Pennsylvania’s two U.S. senators are divided by party, with Democrat Bob Casey Jr. and Republican Pat Toomey, making it one of nine states to have a split United States Senate delegation. There is no Senate race in the state this year,
In the House of Representatives, the 18-member delegation is also evenly split, with nine members from each party. The 13th Congressional District is represented by John Joyce, a Republican. He is being challenged by Tom Rowley, the Democrat. With its white majority of 87 per cent, Joyce faces little opposition in this solidly Republican district.
In Pennsylvania, the president is trailing Joseph R. Biden Jr. in vote-rich Pittsburgh and Philadelphia, but statewide, Biden’s lead over Trump has dropped by 1.4 points.
The former Vice President now holds a small 49 per cent to 46 per cent lead over Trump among likely Pennsylvania voters, according to a recent AARP-commissioned public opinion survey.
Trump has pivoted to a “law and order” message in the state amid protests over racial injustice. The Republicans believe efforts to paint Biden as weak on crime will help Trump win back suburban voters, and especially women, who supported him in 2016 but have since soured on him.
To that end, Trump and his team have been paying frequent visits to the state as they work to build enthusiasm. “Trump is just on the wavelength of rural America in a way that previous Republicans were not,” remarked David Hopkins, an associate professor of political science at Boston College and the author of “Red Fighting Blue: How Geography and Electoral Rules Polarize American Politics.”
However, Biden appeals more to rural voters than Clinton did. He was born into a working-class Irish Catholic family in Scranton.
This month also saw two major developments that are a source of worry for Trump. A story published by the Atlantic magazine – a fiercely pro-Democratic publication – claimed that a few years ago on a European trip Trump called U.S. soldiers injured or killed in war “losers,” and questioned the country’s reverence for them.

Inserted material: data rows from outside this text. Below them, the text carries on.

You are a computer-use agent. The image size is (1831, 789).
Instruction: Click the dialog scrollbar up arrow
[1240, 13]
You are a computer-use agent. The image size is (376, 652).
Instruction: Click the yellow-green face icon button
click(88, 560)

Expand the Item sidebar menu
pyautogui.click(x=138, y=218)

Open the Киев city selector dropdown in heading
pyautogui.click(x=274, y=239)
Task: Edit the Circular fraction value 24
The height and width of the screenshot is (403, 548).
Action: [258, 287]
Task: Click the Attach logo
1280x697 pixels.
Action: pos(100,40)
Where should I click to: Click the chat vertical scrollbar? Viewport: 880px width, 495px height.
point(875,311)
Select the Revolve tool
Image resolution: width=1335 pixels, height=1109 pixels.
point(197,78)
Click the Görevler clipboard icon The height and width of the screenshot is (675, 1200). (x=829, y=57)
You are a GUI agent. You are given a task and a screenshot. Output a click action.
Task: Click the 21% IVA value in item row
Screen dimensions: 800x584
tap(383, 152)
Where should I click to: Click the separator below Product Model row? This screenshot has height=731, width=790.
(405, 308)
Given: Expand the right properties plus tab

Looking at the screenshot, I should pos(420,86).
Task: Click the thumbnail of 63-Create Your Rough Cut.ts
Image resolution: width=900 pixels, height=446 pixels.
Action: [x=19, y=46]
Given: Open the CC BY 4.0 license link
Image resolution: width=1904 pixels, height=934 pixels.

Trump angrily denied the article’s claims, calling it a “disgrace.” He holds the military “in the highest regard,” White House spokeswoman Alyssa Farah said in response. “He’s demonstrated his commitment to them at every turn: delivering on his promise to give our troops a much needed pay raise, increasing military spending, signing critical veterans reforms, and supporting military spouses. This has no basis in fact.”
Then came the publication of veteran reporter Bob Woodward’s book “Rage.” An associate editor of the “Washington Post,” also a partisan newspaper supporting Biden in this election, Woodward interviewed Trump in January and asserts that the president knew the gravity of the coronavirus pandemic but downplayed its severity.
“I wanted to always play it down,” the president told him. “I still like playing it down, because I don’t want to create a panic.” With close to 200,000 deaths by mid-September, this seems damning in retrospect.
Will these revelations change Trump’s level of support? Perhaps, though probably many of his backers will ignore the new information or even be critical of its release so close to the election. We shall see.
As it stands now, the 13th district of Pennsylvania will remain in Trump’s column, and Joyce will retain his seat, but the state itself remains Biden’s to lose.